* _What you will do_
Restate every record word for word, without the pictures.

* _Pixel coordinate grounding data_
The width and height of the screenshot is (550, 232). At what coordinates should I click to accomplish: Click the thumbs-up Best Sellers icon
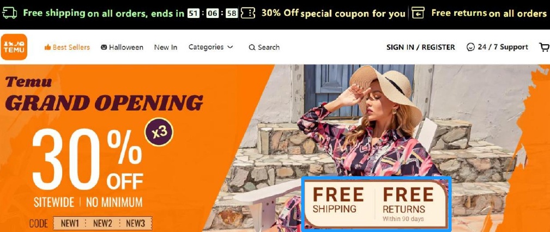click(x=48, y=47)
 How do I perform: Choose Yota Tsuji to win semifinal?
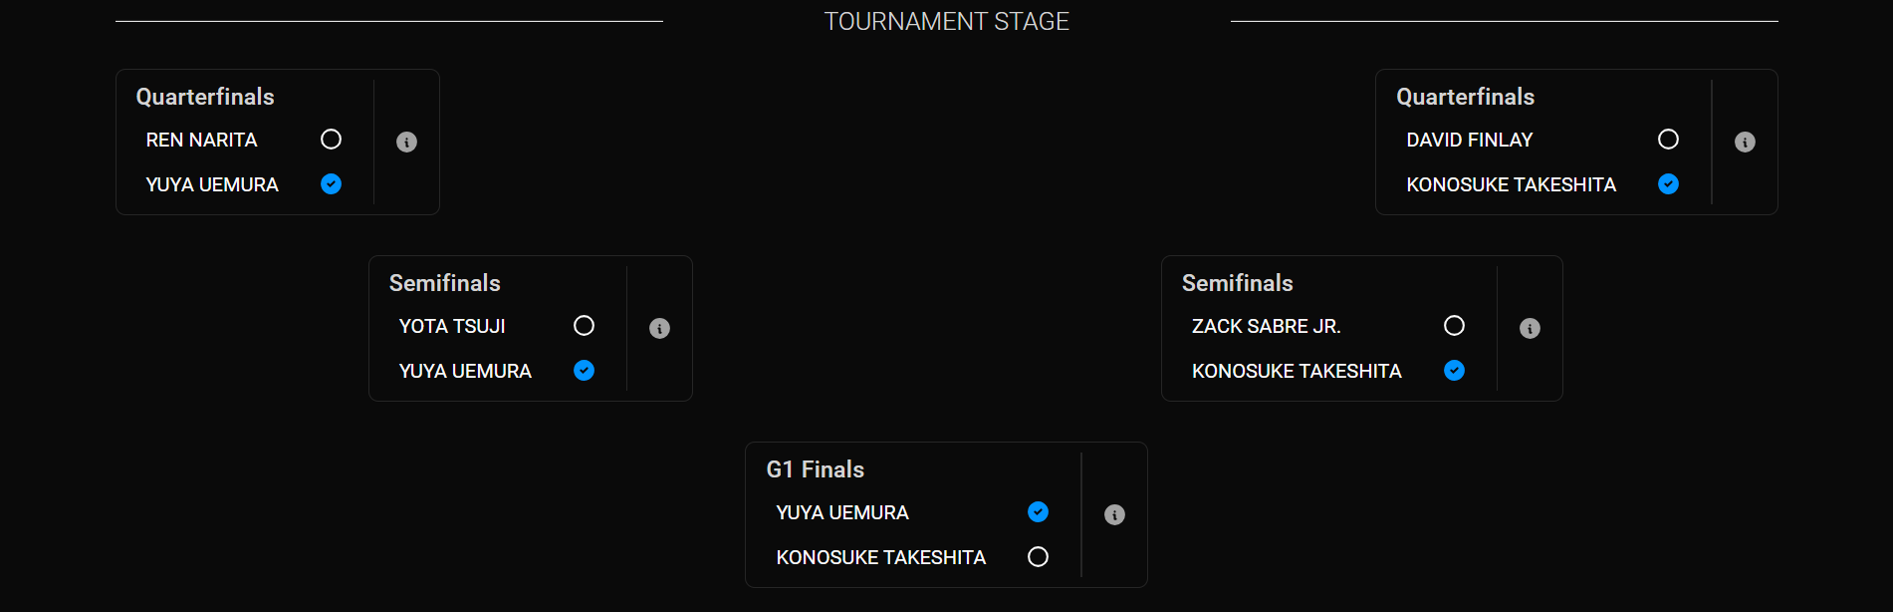[x=585, y=326]
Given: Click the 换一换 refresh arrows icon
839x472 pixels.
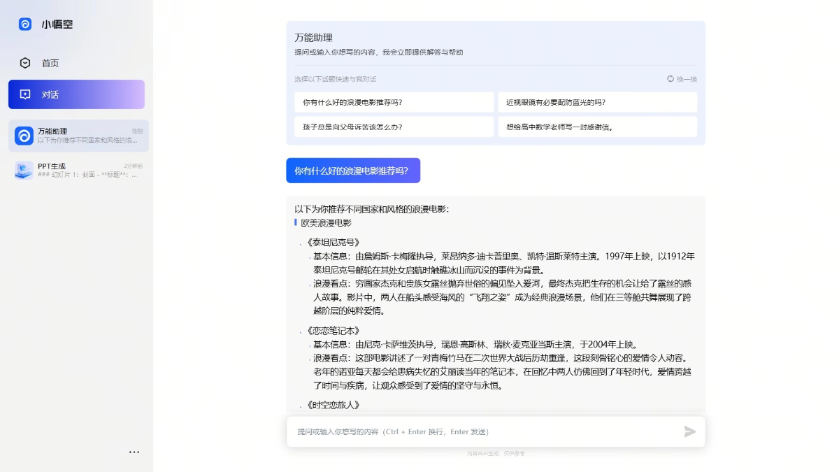Looking at the screenshot, I should pos(671,79).
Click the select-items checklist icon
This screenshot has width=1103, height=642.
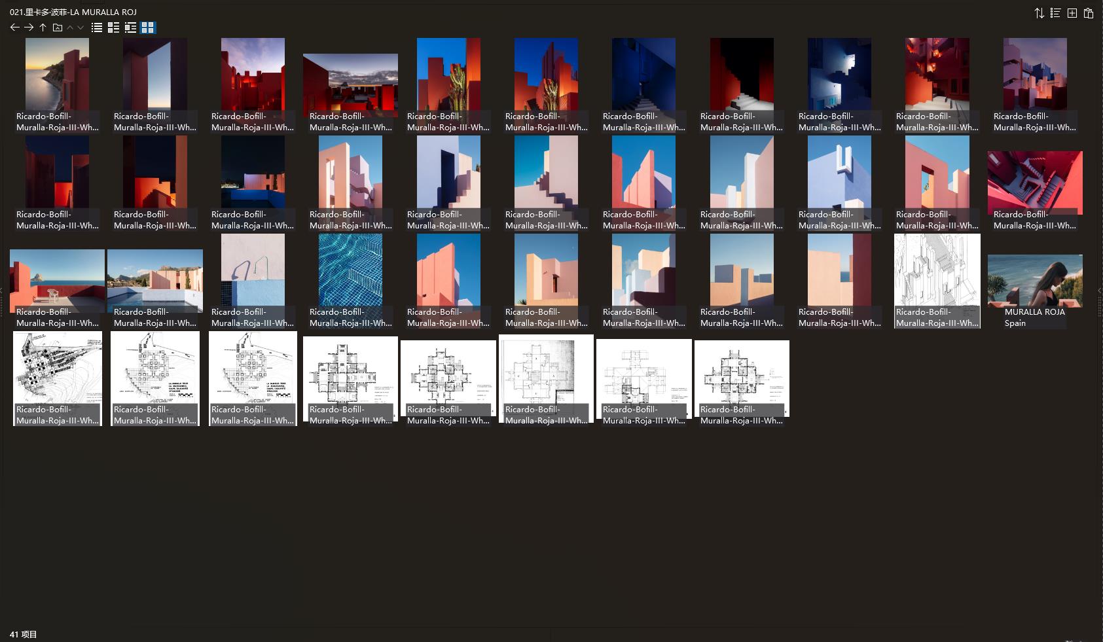[1055, 13]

* _Answer to this exercise_
The width and height of the screenshot is (550, 232). At what coordinates should I click to accomplish: Click the thumbs-up Best Sellers icon
click(x=48, y=47)
 How do I perform: Choose Yota Tsuji to win semifinal?
[x=585, y=326]
Given: Click the 换一换 refresh arrows icon
839x472 pixels.
Looking at the screenshot, I should pos(671,79).
Click the select-items checklist icon
This screenshot has width=1103, height=642.
[1055, 13]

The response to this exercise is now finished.